A month not to be trifled with nor savored. A month which seduce with warm temperatures during the prevening hours, then ushers in a cold front the minute your back is turned. A two month period, which could stretch into three. In which case I’m ready with another new word.

Maypril.

My words are gonna make the next edition of Webster’s. You can count on it. Which is more than can be said for March and April Marpril.

I Am Not Alone

I Am Not Alone

One of the things I like best about writing is being alone in our quiet house. Of course, an appreciation of quiet isn’t exclusive to writers. Parents dream of quiet while raising children. And elementary teachers, who spend their days surrounded by quivery masses of energy and noise, relish time alone. So as a writer, parent, and former teacher, my love of quiet aloneness may be triune in nature.

Thanks to nature, I am rarely alone in our old farmhouse on the edge of town.
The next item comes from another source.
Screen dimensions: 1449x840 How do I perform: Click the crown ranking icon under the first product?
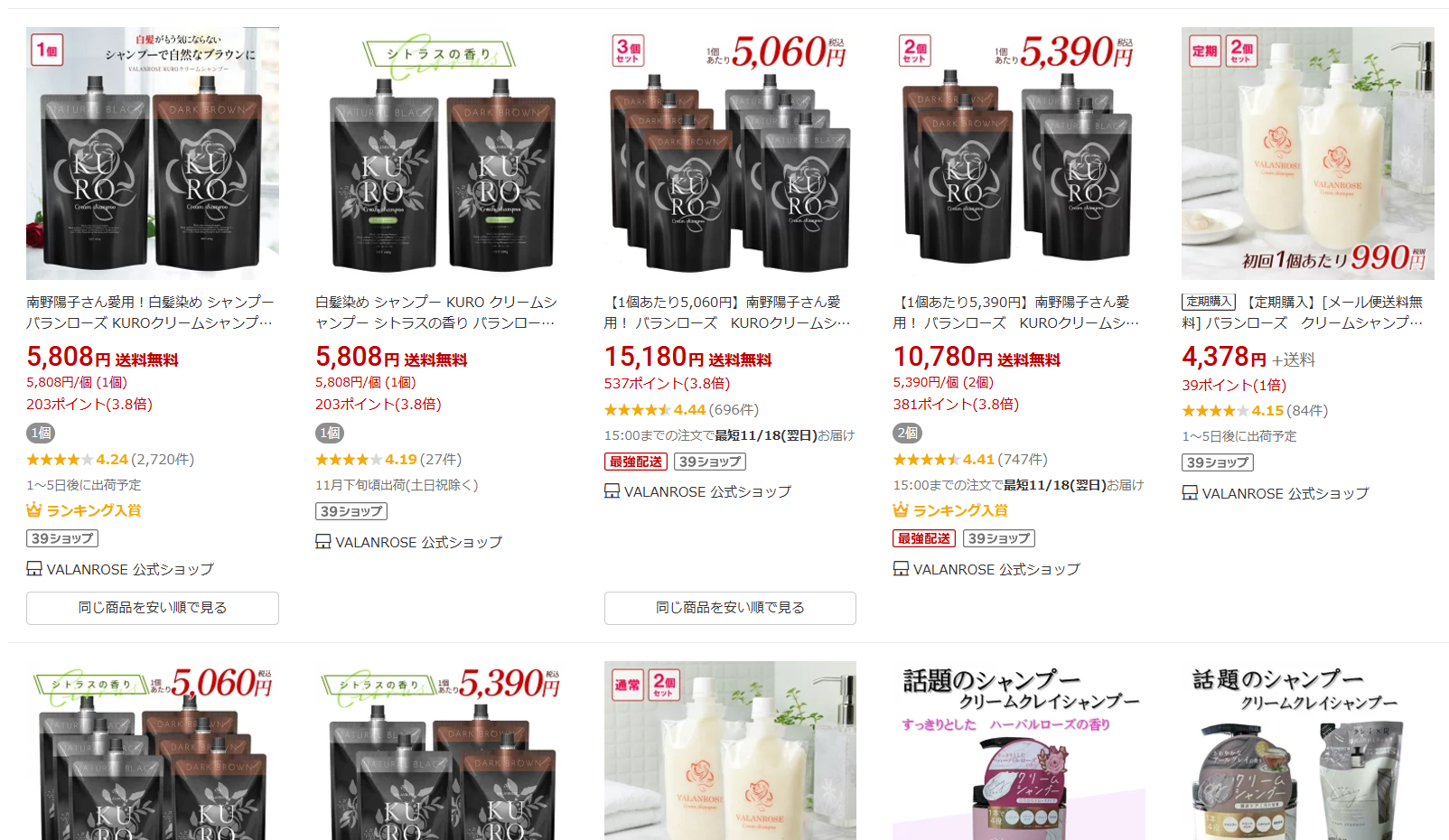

Because of this winter’s snow and cold, the deer who are usually content to hide in our neighbor’s woods have been stopping by for prevening* flower garden snacks on a regular basis. Some prevenings, they divide and conquer, surrounding the house while they munch the dry foliage in flowerbeds outside the living room, bedroom, and kitchen windows.

I don’t begrudge them a few dried hydrangea and marigold blossoms. But they start window peeking, it weirds me out. What is the cause of the look of longing in their chocolate brown eyes? Do they dream of coming inside, out of the cold? Or do they think I’ll strip down to my skivvies if they wait long enough?

When they get tired of waiting for a prevening floor show, which ain’t never gonna happen, they mosey over to our biggest, oldest evergreen tree. They’ve spent so much time pawing away the snow to graze on the dead grass below that the tree is ringed with hoof prints and bare patches. It looks like a mysterious crop circles, only this is a snow circle.

The hoof prints and the deer poop piling up around the perimeter is a pretty good clue that deer and not aliens are the cause of the phenomenon. But you never know with all the crazy alien abduction theorists looking for “mysteries” to exploit. It’s hard enough to get any writing done with deer chewing, burping, pooping, and window peeking. The last thing I need is a bunch of UFO paparazzi swarming around, looking for a new story. If that happens, I’ll have to fly to a warm, sunny, and deserted island to get any work done.

On second thought, maybe I should spread the UFO story.
Then I could pack my swimsuit and head for that deserted island.
Where it’s quiet
And warm.
And I can be alone.
Just don’t tell anybody where I’m going.

*Sheldon, of The Big Bang Theory, created the word prevening to “define the awkward hours between four thirty and six p.m. when it’s too late to be afternoon, but not yet evening.” I think it’s the best new word since “blog.”